─── Texto selecionado ───

1.0 out of 5.0 stars
Anotação em 2006, com complemento em 2008: Uma característica interessante deste melodramão verborrágico e recheado de música é que a estrela, Joan Crawford, no auge da carreira, só vai aparecer na tela depois que cerca de um terço do filme já foi embora.
Nos primeiros 40 minutos, por aí, do filme, temos a descrição da vida de Paul Boray, desde os tempos de garoto pobre, filho de modesto comerciante, que dedica horas e horas a tocar o violino barato que ganhou de presente da mãe, até lá pelos seus 28 anos, quando, em plena Depressão dos anos 30, não se sente confortável tocando em orquestras porque quer brilhar, quer ser o solista, o virtuose.
Quando garoto, Paul Boray é interpretado por Robert Blake; depois de adulto, o papel é de John Garfield, galã de sucesso naqueles meados dos anos 40 – ele fez o sujeito que cai na teia mortal de Lana Turner em O Destino Bate à Sua Porta/The Postman Always Rings Twice, de 1946, o mesmo ano deste filme aqui.
Na primeira seqüência do filme, vemos que Paul Boray é o primeiro violino de uma orquestra sinfônica que se apresenta num belo teatro da Broadway. Aí vem o inevitável flashback, para nos contar como o garotinho pobre queria ganhar um violino de presente de aniversário mas o pai achava o preço – US$ 8,00 – alto demais; a mãe, no entanto, compra o objeto de desejo do garoto.
E aí então, 40 minutos depois, Paul Boray vai a uma festa em um apartamento de milionários, e conhece a anfitriã, Helen Wright – sim, finalmente a estrela surge. Joan Crawford pega um cigarro e diversas mãos oferecem a ela isqueiros. A tomada é rápida, mas tem força, impacto. Define o personagem ali mesmo. Neurótica, alcoólatra, poderosa, Helen Wright apaixona-se de imediato pelo violonista pobre, e investe na carreira dele. Assim, o sujeito criado no bairro pobre atravessará num passe de mágica o Himalaia da escala social e passará a conviver com limusines, bebidas finas, roupas chiquíssimas, propriedades milionárias na cidade e à beira do mar.
A questão é que para o nosso herói o violino está acima de tudo, e a nossa heroína, bajulada a vida inteira, não se contentará com papel de coadjuvante. Por isso, teremos tragédia à frente.

─── Linhas armazenadas ───

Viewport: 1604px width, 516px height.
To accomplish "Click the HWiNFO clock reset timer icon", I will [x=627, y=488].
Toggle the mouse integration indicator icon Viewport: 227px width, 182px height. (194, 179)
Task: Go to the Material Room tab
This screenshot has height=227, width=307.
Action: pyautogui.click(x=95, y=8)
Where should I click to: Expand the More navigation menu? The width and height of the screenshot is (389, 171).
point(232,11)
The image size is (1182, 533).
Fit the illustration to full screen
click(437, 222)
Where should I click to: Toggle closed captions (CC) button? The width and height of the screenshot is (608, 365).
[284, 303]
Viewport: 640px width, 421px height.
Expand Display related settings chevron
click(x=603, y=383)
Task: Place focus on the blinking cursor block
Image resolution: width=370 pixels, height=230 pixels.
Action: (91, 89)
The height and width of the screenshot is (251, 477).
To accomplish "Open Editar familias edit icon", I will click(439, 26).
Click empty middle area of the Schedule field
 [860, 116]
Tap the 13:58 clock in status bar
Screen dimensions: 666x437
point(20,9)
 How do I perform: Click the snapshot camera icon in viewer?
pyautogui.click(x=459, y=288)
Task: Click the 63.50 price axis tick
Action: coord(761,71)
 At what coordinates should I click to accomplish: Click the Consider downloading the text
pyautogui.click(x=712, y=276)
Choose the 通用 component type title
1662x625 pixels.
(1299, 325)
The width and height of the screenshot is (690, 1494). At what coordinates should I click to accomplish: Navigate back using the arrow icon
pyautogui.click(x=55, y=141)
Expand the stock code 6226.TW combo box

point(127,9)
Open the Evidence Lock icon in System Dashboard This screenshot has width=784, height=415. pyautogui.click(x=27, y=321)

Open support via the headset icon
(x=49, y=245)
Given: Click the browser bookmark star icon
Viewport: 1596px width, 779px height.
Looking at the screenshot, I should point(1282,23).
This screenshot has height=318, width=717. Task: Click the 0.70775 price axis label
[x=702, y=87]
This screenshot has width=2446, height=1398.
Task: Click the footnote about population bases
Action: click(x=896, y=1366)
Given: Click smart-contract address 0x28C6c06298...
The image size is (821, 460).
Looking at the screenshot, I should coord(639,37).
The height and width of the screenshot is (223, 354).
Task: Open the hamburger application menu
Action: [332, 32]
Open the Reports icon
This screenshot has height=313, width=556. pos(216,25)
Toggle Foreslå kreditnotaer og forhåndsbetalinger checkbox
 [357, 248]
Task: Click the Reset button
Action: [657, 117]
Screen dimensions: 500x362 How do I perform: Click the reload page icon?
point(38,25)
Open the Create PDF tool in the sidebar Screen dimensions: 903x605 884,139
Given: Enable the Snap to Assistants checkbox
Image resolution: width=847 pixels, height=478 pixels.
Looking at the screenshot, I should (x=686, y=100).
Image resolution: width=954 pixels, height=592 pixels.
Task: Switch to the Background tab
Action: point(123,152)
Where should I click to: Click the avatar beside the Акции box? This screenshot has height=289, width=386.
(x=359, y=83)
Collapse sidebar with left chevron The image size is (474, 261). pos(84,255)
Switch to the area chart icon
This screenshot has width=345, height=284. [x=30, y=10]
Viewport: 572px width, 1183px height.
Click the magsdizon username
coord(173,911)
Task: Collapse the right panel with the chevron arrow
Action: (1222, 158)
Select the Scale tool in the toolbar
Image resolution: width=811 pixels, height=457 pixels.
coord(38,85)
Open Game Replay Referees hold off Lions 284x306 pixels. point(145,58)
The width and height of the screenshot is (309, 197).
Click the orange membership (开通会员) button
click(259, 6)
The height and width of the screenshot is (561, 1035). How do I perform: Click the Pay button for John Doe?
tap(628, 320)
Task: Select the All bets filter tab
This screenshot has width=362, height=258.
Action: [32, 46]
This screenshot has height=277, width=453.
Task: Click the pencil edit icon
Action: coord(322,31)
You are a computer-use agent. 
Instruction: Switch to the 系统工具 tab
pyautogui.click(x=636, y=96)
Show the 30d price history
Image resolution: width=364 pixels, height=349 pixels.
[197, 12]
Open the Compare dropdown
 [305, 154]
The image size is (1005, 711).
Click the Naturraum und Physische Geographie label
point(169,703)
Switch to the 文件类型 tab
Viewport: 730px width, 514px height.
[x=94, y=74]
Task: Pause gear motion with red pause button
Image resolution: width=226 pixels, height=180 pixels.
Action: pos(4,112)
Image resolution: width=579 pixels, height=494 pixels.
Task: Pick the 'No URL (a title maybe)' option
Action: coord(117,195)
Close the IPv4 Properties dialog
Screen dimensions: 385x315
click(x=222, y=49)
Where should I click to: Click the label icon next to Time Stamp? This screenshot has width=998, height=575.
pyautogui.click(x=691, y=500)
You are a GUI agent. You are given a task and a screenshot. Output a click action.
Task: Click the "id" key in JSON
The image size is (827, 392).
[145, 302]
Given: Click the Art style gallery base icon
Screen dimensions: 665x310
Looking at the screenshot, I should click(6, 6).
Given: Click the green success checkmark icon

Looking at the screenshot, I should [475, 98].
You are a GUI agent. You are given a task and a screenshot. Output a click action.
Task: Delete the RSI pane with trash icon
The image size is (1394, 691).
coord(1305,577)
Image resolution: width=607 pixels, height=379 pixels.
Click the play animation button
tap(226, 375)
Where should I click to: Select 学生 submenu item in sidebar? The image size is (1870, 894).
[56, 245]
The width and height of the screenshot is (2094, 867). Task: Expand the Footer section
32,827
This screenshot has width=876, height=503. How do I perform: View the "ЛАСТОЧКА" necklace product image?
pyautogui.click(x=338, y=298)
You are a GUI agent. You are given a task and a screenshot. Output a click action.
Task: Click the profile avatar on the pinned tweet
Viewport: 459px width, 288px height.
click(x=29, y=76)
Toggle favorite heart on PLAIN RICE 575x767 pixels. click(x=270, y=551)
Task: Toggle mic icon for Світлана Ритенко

───

### Instruções do exercício
De acordo com a resenha do filme, por que haverá tragédia na relação entre Paul Boray e Helen Wright? Por favor, explique em uma a três frases.

### Exercício resolvido
Para Paul Boray, o violino está acima de tudo. Helen Wright, bajulada a vida inteira, não se contentará com o papel de coadjuvante.